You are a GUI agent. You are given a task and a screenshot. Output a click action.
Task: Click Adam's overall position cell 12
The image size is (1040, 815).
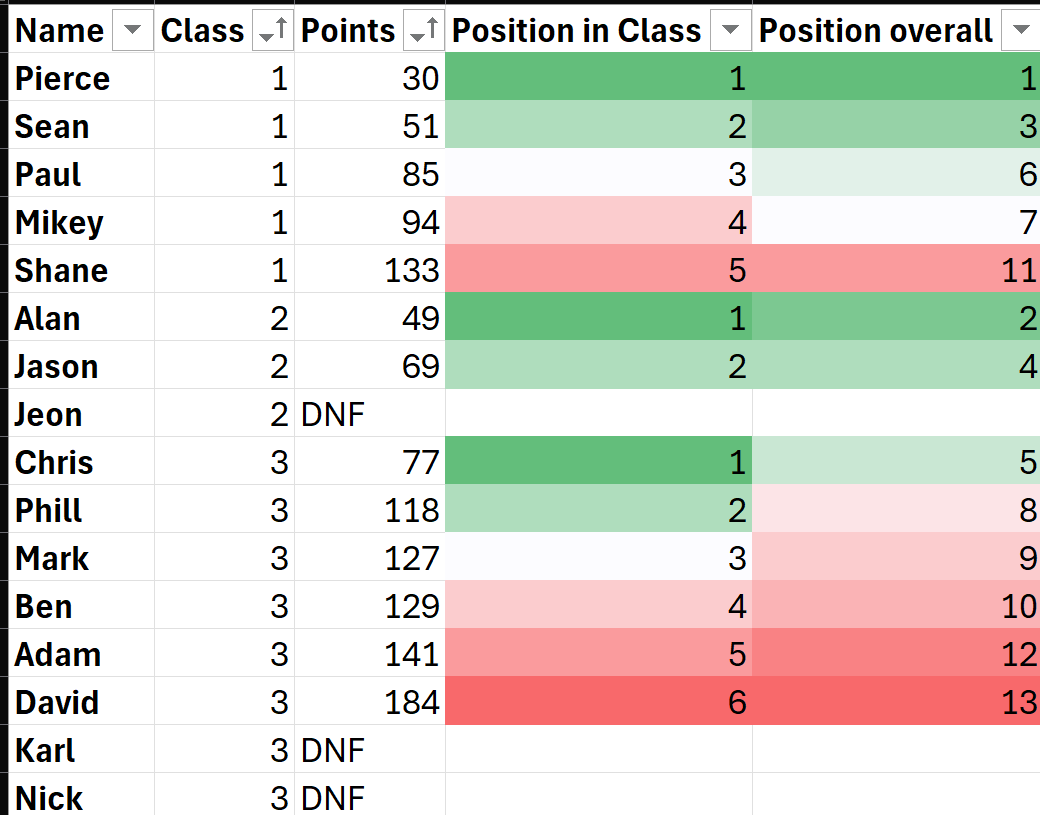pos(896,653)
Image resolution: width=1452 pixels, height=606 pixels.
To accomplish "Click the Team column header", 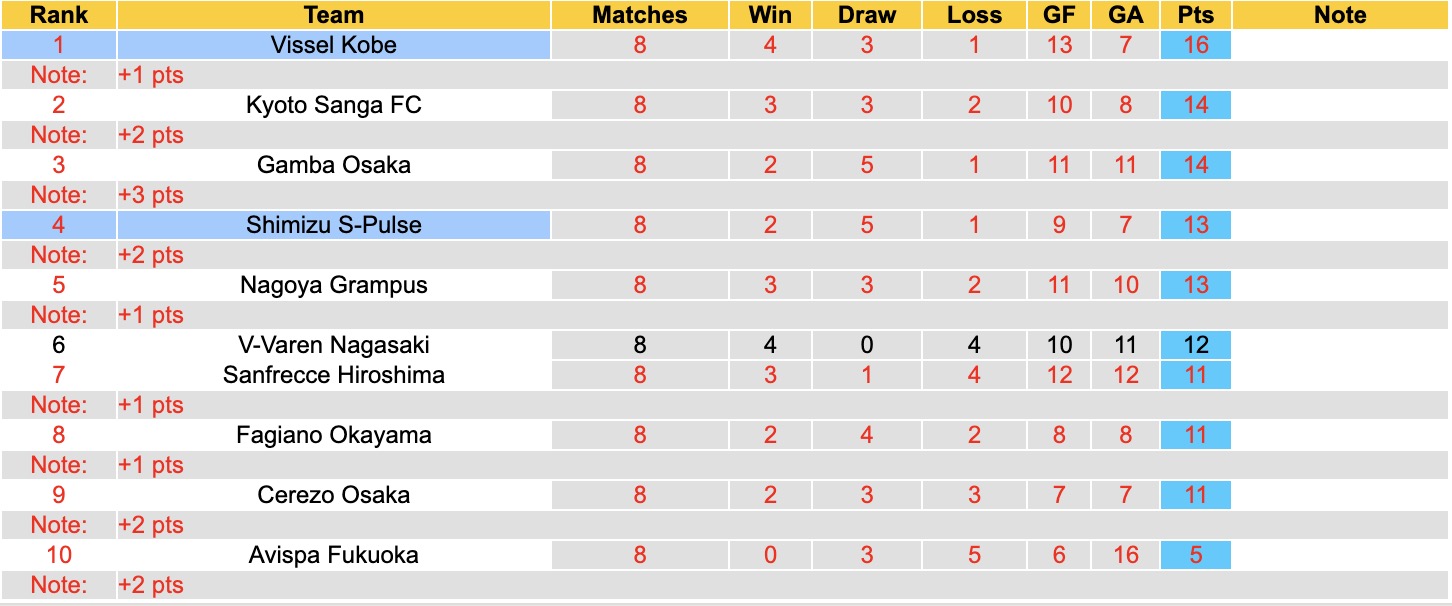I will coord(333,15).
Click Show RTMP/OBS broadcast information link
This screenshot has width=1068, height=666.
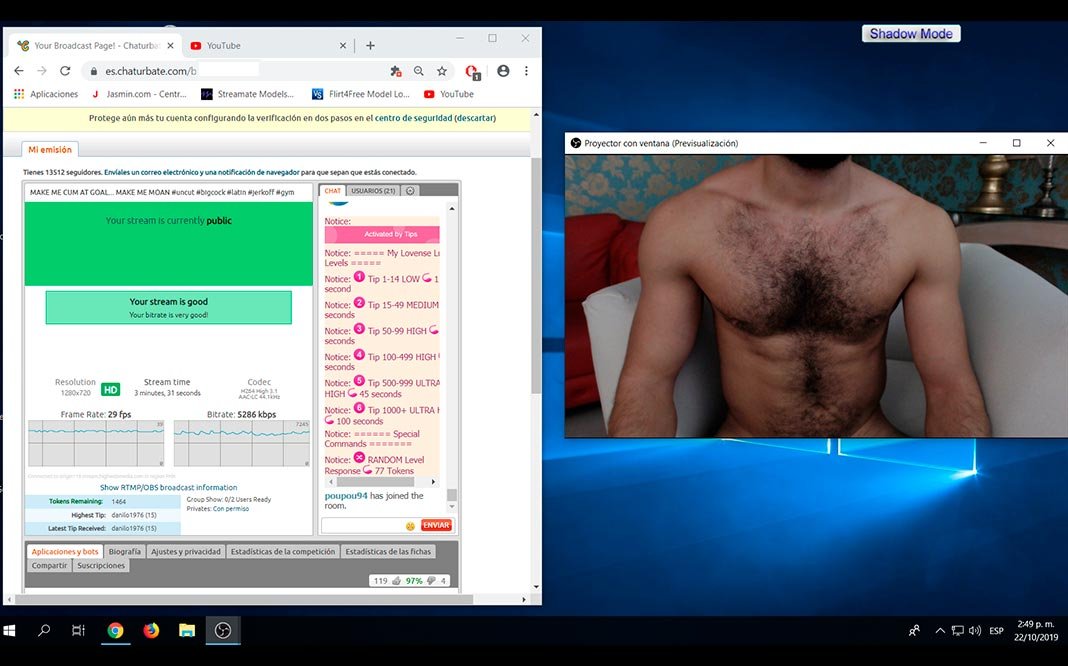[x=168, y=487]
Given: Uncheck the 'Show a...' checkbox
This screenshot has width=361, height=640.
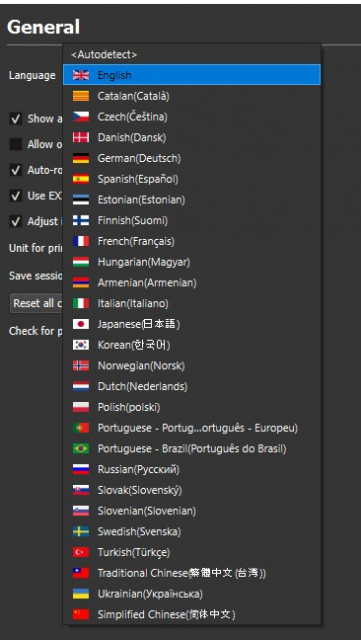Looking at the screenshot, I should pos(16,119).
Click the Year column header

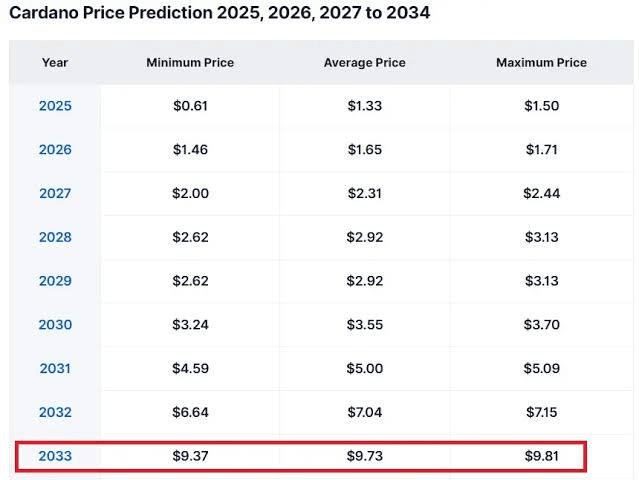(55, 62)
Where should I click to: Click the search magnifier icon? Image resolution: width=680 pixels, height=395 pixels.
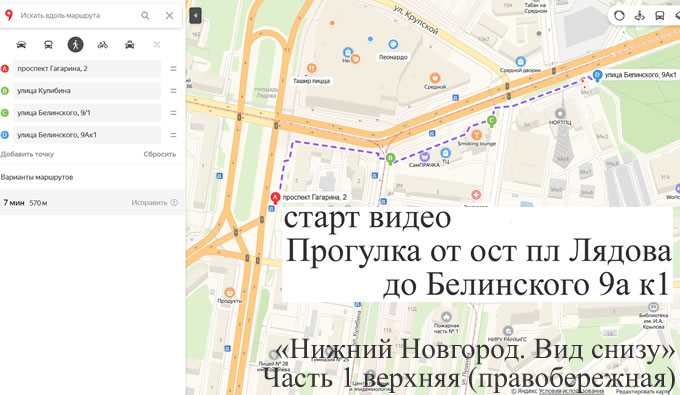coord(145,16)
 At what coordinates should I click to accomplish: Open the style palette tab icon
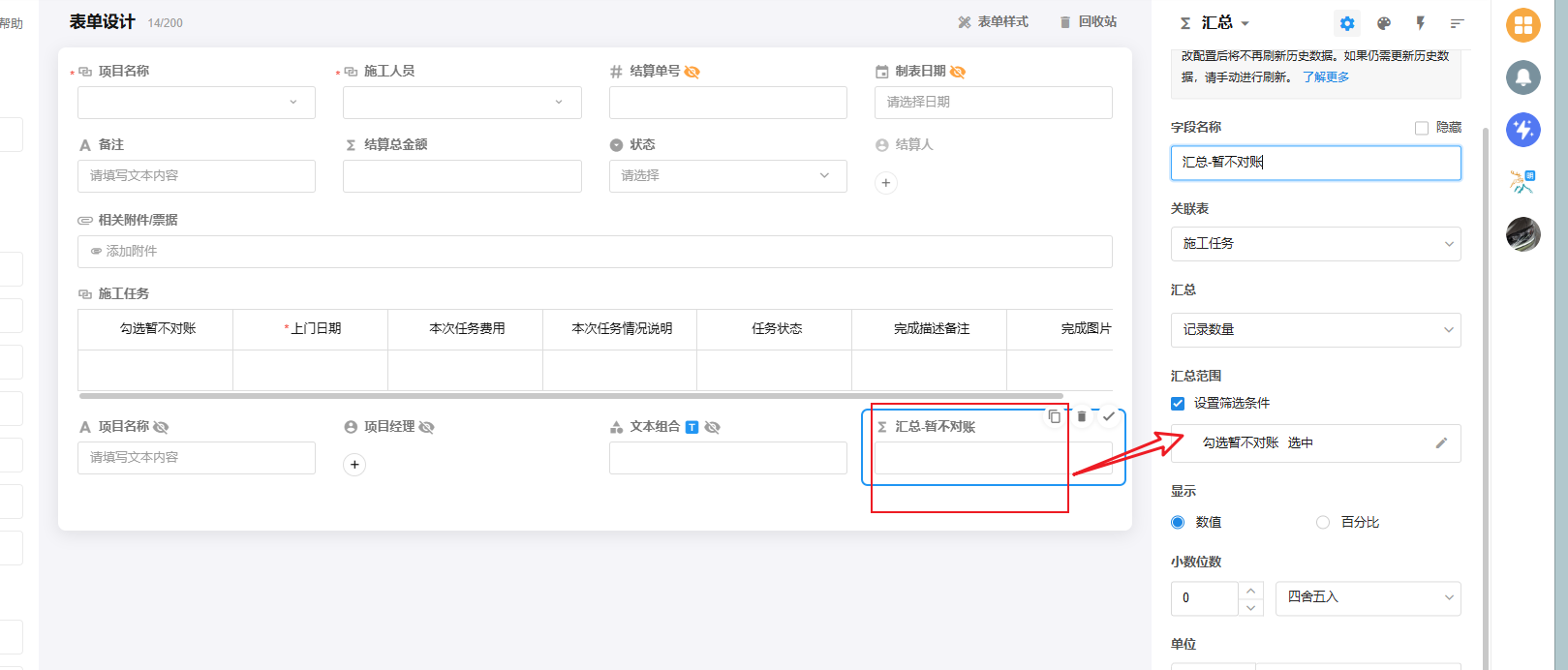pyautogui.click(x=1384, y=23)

+++

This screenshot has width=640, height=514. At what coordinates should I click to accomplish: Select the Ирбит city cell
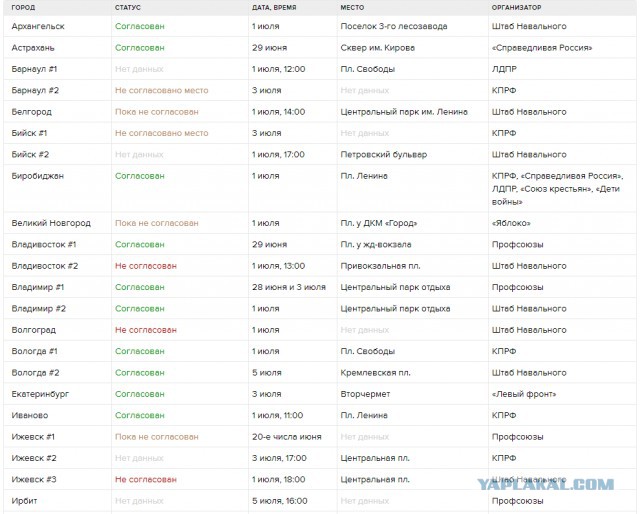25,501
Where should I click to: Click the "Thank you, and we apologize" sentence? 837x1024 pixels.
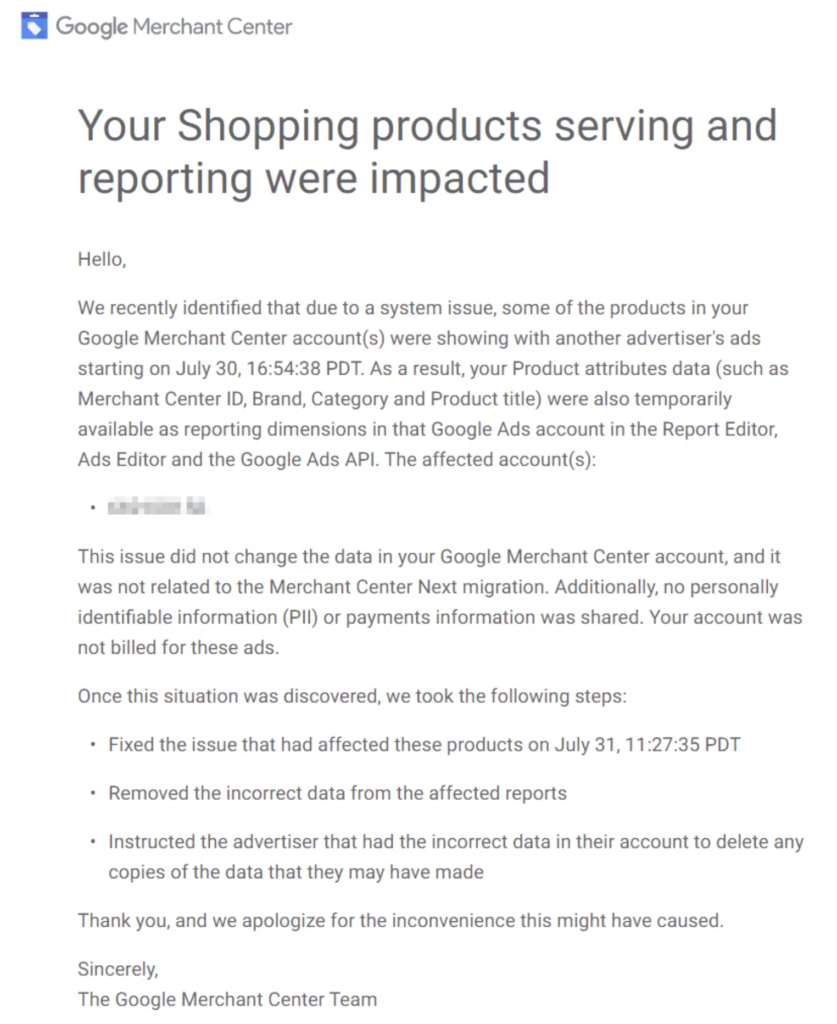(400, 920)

+++

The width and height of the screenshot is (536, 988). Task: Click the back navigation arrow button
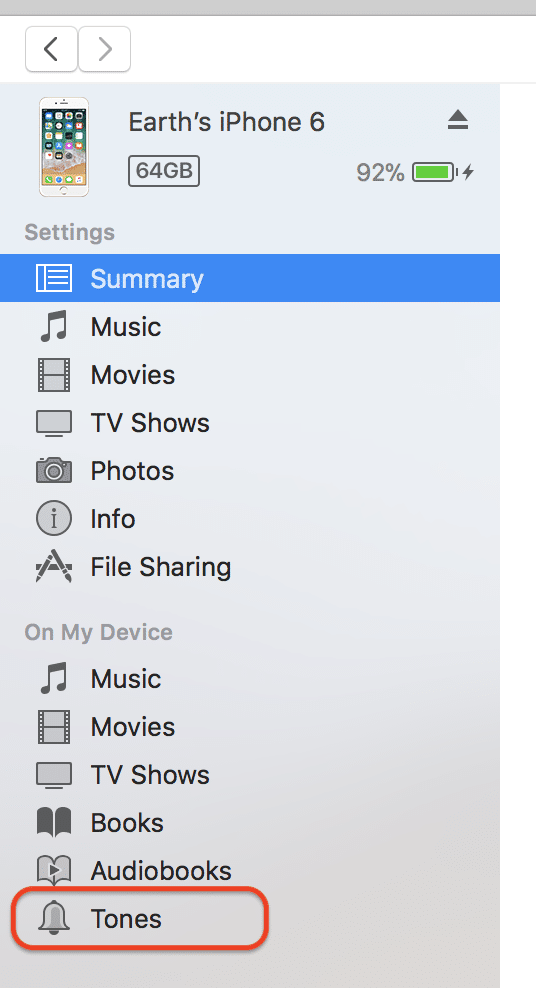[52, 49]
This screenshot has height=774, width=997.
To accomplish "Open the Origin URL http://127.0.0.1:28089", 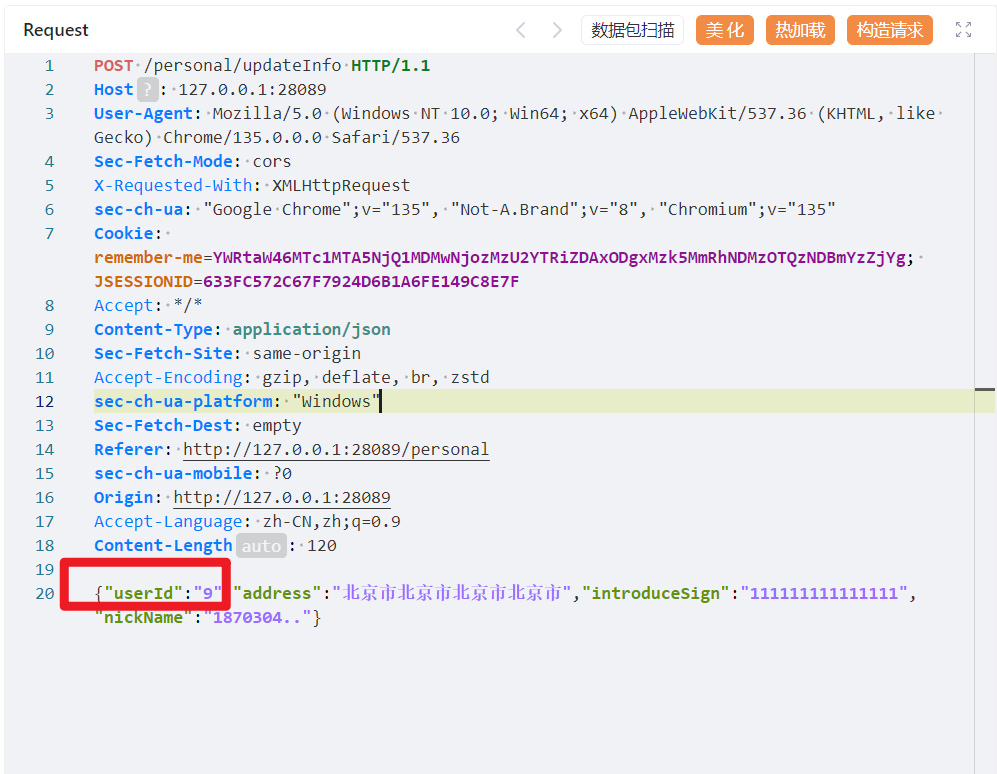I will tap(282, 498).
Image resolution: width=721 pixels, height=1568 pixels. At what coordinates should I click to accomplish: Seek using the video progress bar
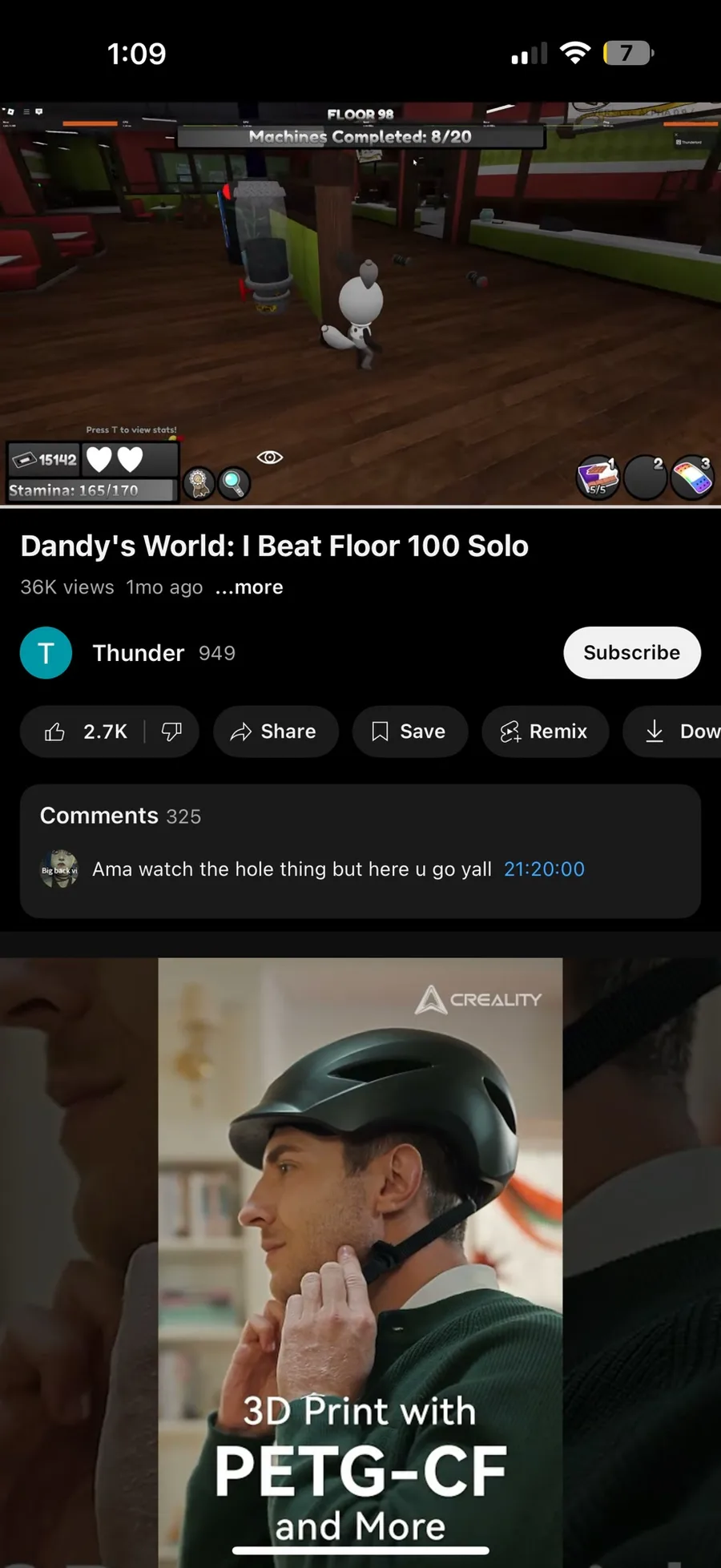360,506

+++

REQUIREMENT -> Count the lines of the records that include the word "Show". Give the number by itself.

ANSWER TO THE PROBLEM -> 2